THE PROBLEM: Return the entries below word for word. No picture belongs in the copy.

TASK INPUT:
· · · · · · ·
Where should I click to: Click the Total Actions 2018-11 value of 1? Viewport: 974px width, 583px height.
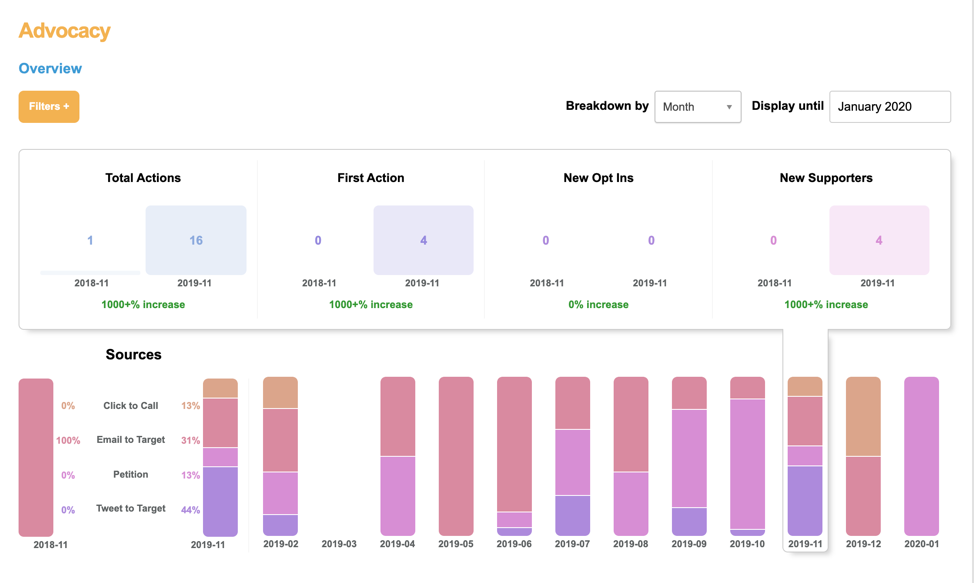(90, 240)
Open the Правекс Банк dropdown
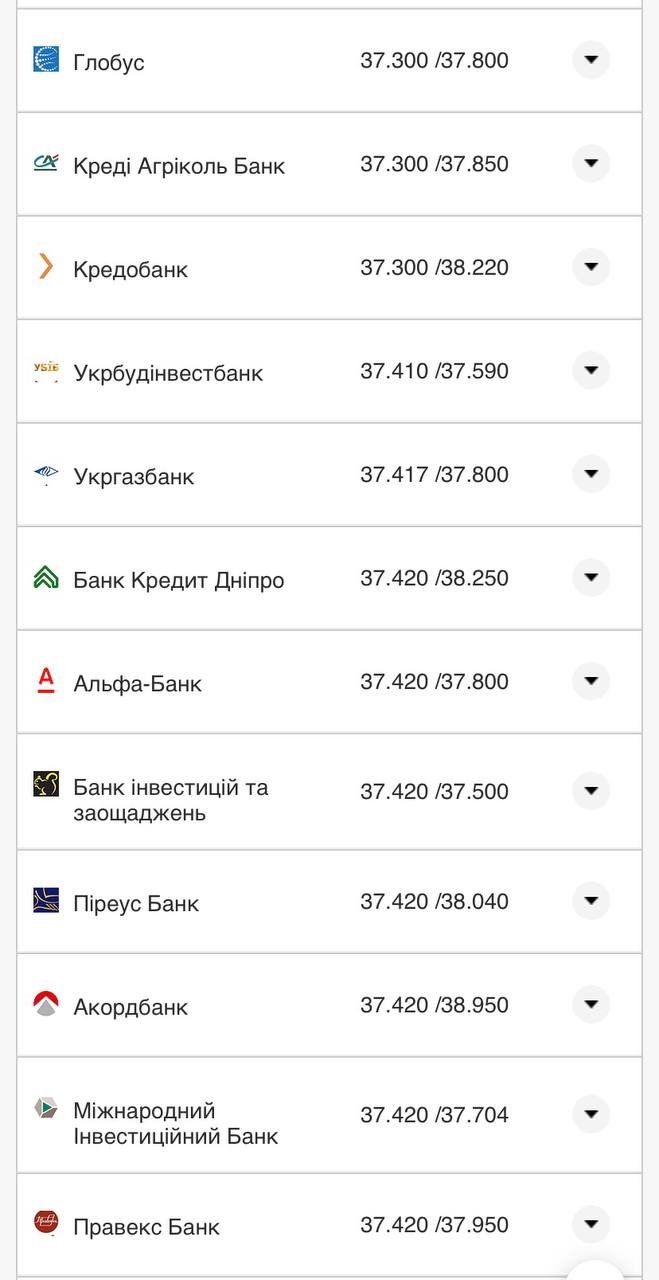The image size is (659, 1280). 591,1224
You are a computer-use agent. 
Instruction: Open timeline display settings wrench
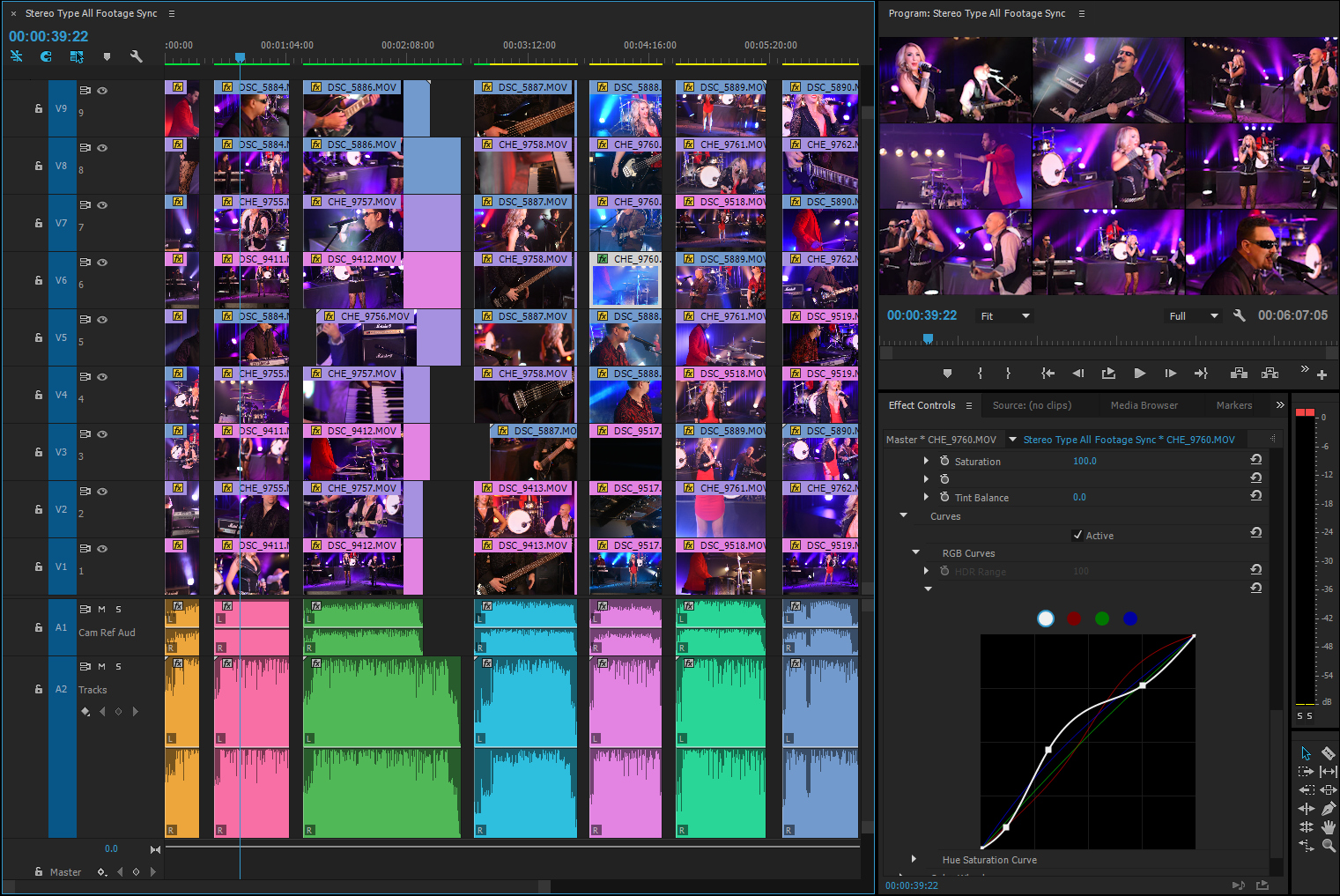click(x=136, y=56)
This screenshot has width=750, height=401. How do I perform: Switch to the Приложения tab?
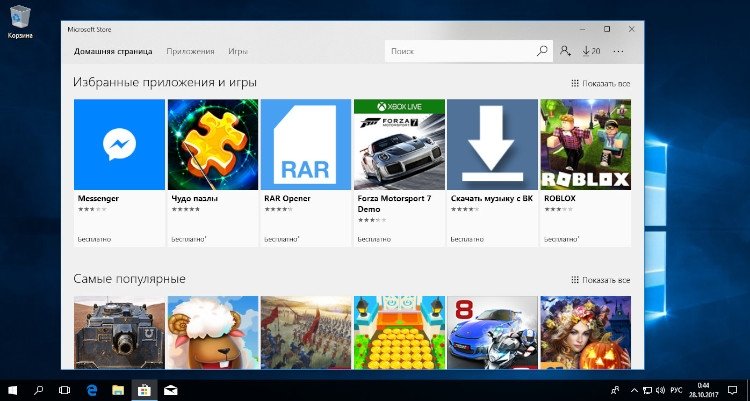[x=190, y=51]
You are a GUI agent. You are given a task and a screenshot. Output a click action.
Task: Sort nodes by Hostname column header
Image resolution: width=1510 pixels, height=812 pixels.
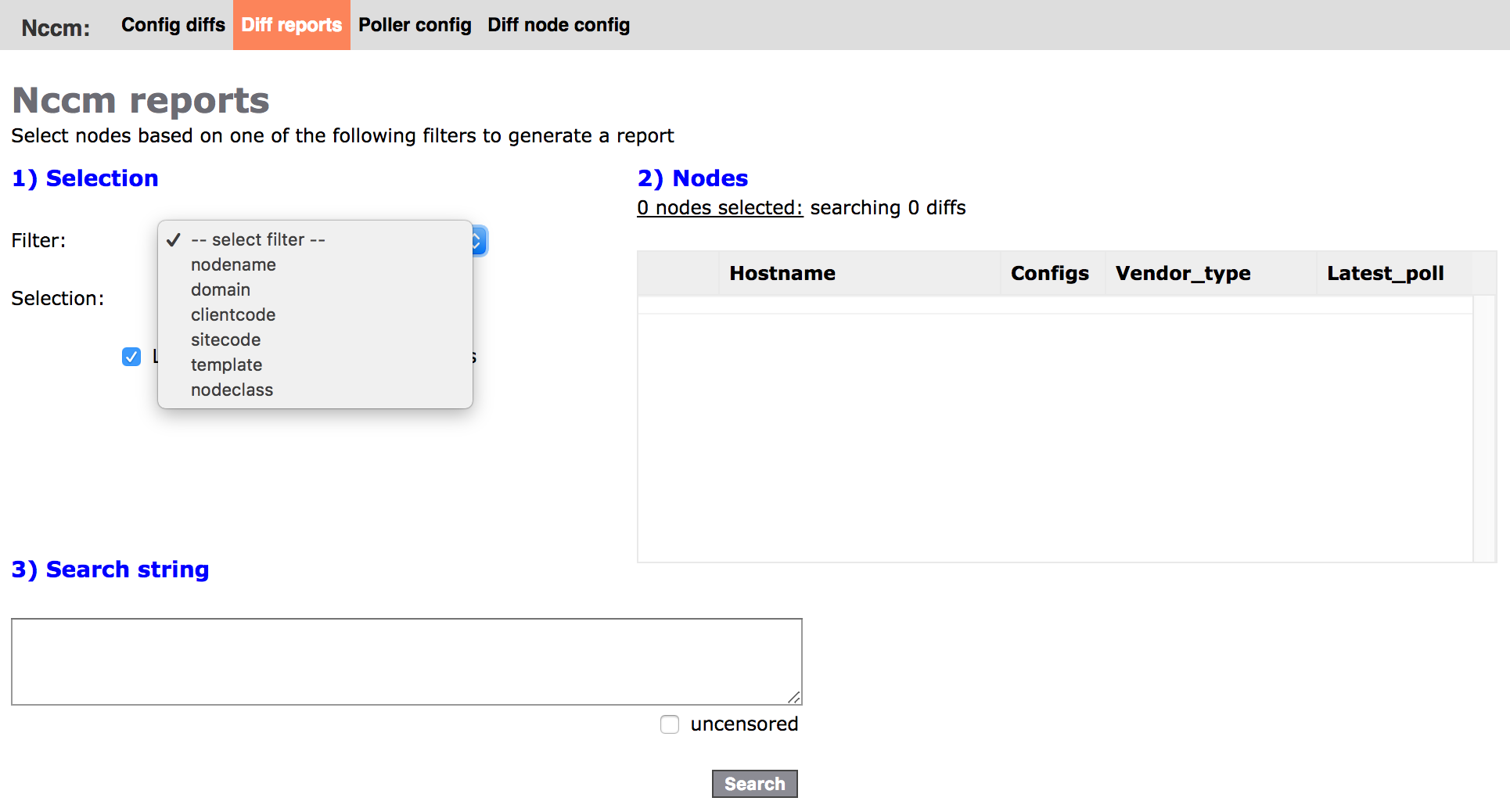pos(782,273)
· · · · · · ·
YOUR SOLUTION:
Where should I click to: Click the Total Actions 2018-11 value of 1? Viewport: 974px width, 583px height.
(90, 240)
Open the Правекс Банк dropdown
The image size is (659, 1280). 591,1224
You are a computer-use agent. 
Instruction: Open timeline display settings wrench
click(x=136, y=56)
This screenshot has width=750, height=401. How do I perform: Switch to the Приложения tab?
[x=190, y=51]
You are a GUI agent. You are given a task and a screenshot. Output a click action.
Task: Sort nodes by Hostname column header
Image resolution: width=1510 pixels, height=812 pixels.
pos(782,273)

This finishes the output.